To ship in 240 tons of ice, have it sculpted into an Ice berg and set it in an ice flow to melt (that's the warming metaphor) and subject the audience to freezing temperatures, send models wading through the river that surrounded it and dress them as the hybridized issue of Yeti and a man was just too absolutely amazing to behold. Then he tops it all off by incorporating fur into most outfits and accessories, including some of the most fantastic boots since Go-Go boots in 1968. When all was said and done, I discovered that all that seemed real was actually faux , or as Karl termed it, "Fantasy Fur". I was unable to tell the difference. With all the fur that has flooded the runways in Paris, Italy and New York, leave it to Karl to do it better and do it in Faux. Then to create these wildly animistic looks and do it in such a way that you know 1000% that it will influence and inform so many stores, consumers, designers and the press makes me howl at the moon.

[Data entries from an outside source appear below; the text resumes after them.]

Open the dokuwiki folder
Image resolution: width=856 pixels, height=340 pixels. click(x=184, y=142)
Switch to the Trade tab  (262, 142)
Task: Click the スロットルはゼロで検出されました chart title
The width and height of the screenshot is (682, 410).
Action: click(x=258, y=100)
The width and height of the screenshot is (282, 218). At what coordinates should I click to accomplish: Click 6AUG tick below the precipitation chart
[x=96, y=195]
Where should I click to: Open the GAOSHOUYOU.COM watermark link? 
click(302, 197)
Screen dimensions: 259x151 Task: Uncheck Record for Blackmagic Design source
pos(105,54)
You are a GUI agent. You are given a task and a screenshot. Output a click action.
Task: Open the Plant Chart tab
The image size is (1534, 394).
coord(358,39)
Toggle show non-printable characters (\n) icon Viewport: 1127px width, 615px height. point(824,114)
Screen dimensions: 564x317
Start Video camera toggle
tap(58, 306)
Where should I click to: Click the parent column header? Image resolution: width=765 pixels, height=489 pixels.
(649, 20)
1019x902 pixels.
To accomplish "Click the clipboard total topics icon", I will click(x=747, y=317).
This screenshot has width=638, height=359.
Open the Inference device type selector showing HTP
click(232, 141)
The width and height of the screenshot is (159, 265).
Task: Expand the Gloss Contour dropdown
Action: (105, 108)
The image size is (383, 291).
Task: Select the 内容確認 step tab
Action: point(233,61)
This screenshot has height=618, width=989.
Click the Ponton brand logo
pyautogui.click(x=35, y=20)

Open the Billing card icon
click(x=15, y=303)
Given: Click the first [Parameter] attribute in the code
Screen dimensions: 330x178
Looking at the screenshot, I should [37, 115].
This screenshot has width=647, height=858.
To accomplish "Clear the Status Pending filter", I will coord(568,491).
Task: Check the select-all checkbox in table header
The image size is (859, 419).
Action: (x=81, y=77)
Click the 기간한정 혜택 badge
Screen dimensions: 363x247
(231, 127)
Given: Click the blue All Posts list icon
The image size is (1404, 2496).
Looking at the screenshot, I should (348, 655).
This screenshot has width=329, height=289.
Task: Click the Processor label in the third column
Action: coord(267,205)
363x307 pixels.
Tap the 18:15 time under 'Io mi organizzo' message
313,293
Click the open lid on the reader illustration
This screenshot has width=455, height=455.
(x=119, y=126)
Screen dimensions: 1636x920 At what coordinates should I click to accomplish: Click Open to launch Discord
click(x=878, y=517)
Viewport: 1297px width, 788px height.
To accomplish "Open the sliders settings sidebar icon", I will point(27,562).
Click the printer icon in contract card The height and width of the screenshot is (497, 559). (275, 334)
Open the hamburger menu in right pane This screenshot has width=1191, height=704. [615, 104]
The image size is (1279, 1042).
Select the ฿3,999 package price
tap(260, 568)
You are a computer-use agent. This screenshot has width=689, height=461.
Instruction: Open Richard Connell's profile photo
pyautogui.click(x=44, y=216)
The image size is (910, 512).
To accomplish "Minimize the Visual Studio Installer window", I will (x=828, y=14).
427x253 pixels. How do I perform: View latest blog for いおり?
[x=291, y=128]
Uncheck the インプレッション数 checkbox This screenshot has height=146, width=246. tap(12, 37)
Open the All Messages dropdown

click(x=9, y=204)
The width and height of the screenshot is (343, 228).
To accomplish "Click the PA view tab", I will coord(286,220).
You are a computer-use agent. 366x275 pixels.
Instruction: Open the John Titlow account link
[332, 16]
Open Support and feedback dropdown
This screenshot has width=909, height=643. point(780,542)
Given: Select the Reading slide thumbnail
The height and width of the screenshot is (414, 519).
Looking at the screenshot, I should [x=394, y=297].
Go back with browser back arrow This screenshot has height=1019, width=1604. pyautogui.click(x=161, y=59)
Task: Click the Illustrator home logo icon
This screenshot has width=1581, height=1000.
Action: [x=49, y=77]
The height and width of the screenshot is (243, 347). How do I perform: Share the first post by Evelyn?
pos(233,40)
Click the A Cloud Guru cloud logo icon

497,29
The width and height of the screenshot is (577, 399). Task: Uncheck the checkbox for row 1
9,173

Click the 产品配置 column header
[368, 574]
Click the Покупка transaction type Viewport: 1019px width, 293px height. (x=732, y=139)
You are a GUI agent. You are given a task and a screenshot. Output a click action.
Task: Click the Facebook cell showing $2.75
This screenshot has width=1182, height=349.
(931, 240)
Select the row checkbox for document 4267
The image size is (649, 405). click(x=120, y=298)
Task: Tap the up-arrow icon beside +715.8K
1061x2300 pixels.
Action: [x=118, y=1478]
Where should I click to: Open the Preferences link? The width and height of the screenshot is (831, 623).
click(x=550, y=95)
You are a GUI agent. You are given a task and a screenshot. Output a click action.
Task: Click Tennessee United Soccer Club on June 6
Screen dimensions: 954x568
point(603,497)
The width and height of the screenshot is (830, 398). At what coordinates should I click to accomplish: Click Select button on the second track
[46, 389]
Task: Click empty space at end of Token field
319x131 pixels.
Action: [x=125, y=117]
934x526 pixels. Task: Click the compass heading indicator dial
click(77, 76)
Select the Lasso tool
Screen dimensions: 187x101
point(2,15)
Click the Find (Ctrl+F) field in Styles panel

His rigor, artistry, proportion and imagination was as finely tuned in this collection as with Chanel Haute Couture. This man is incapable of compromise. Every piece and detail, whether it's your cup of tea or not is thoroughly thought out. That's what makes it so much fun. The scale of the fur skirts were such that you could actually see them working on a real woman's body as much as on a model's. Haute Humor morphs into high glamor and nudges the paradigm of accepted "style" ever forward. I will illustrate this with a few images but the slide show is where you must go to see the whole story. I used to think that Chanel was best taken neat, but now it's on the rocks with a twist.
My question is: How has Karl found the secret when we all keep scratching around in the dark?